▸ Exercise brief: Every entry below should be printed again exactly as it reads.

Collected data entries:
Segment Open

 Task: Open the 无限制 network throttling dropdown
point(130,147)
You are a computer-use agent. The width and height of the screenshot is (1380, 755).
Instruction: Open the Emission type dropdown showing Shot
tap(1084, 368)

Segment Closed

▸ Finished exercise:
 Task: Open the 无限制 network throttling dropdown
point(130,147)
You are a computer-use agent. The width and height of the screenshot is (1380, 755).
Instruction: Open the Emission type dropdown showing Shot
tap(1084, 368)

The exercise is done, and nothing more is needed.